# Sleep and Dreams > General Dream Discussion > Nightmares and Recurring Dreams >  >  Recurring person dream

## LAscandals

I have been having dreams of a recurring nature for several years now, more frequently in recent months. My dream is of a man who I had a crush on when we were kids from many years ago. The setting of the dreams is not always the same but the relationship of this dream is of me trying to express my affection to this person. I was wondering what type of dream this might be, symbolic, psychological or premonition. I am a 43 year old divorced woman in a 3 year relationship with another man. Thank you.

----------


## Luminous

My experience tells me that most dreams have some sort of psychological meaning, at least recurring dreams. This seems like no exception.

----------


## Burned up

> I have been having dreams of a recurring nature for several years now, more frequently in recent months. My dream is of a man who I had a crush on when we were kids from many years ago. The setting of the dreams is not always the same but the relationship of this dream is of me trying to express my affection to this person. I was wondering what type of dream this might be, symbolic, psychological or premonition. I am a 43 year old divorced woman in a 3 year relationship with another man. Thank you.



Whatever feelings which were evoked all those years ago in relation to this man are still very real for you.  Not so much in waking life, but in your dreams.

I don't believe in premonition and I don't think that these dreams mean he's your ideal partner and/or the two of you will get together.  But you have the capacity to feel that same affection in real life, if only you knew how to access it.  Basically it's all in your unconscious.

**WORK INSTRUCTIONS**
• a. Name each user who posted in the recurring person dream thread.
• b. Quote the stretch of the recurring person dream thread from "## LAscandals" through "like no exception." word for word.

**GIVEN DATA**
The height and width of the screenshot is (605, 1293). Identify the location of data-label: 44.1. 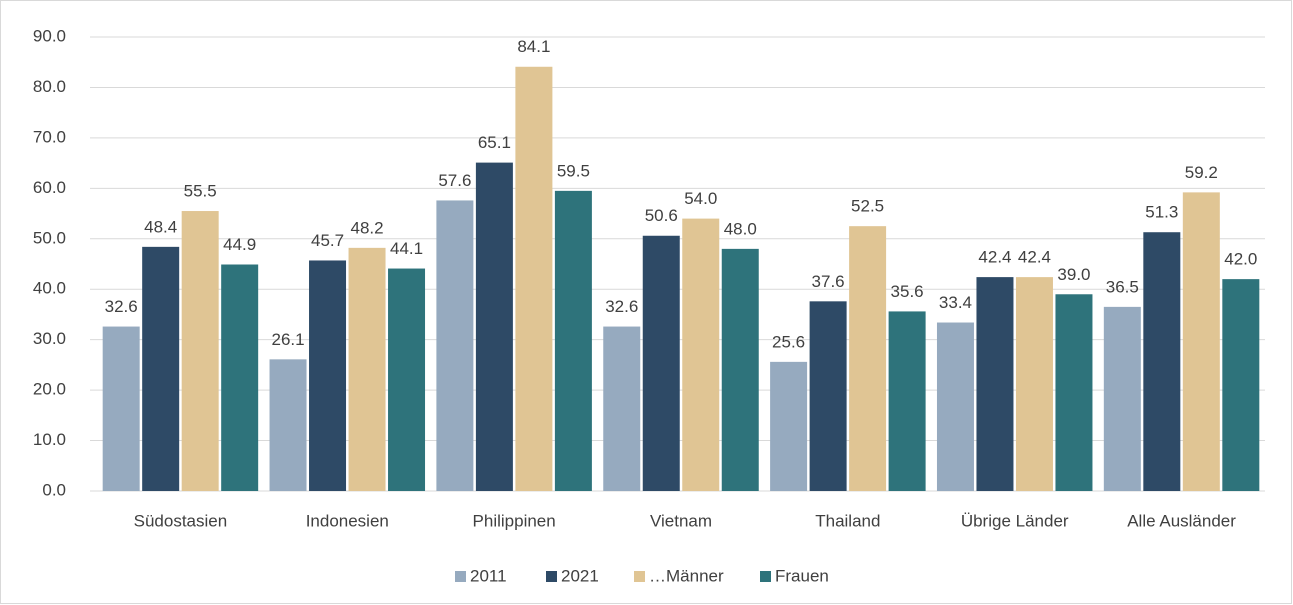
(406, 248).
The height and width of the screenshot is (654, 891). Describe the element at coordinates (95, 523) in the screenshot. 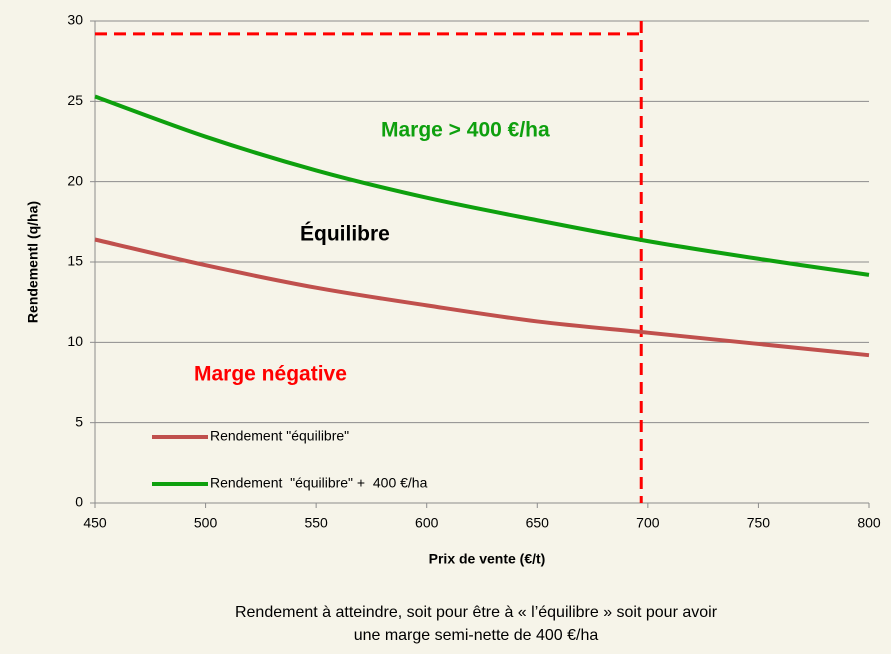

**SET OF ANSWERS**
• a. LAscandals, Luminous, Burned up

• b.
## LAscandals

I have been having dreams of a recurring nature for several years now, more frequently in recent months. My dream is of a man who I had a crush on when we were kids from many years ago. The setting of the dreams is not always the same but the relationship of this dream is of me trying to express my affection to this person. I was wondering what type of dream this might be, symbolic, psychological or premonition. I am a 43 year old divorced woman in a 3 year relationship with another man. Thank you.

----------


## Luminous

My experience tells me that most dreams have some sort of psychological meaning, at least recurring dreams. This seems like no exception.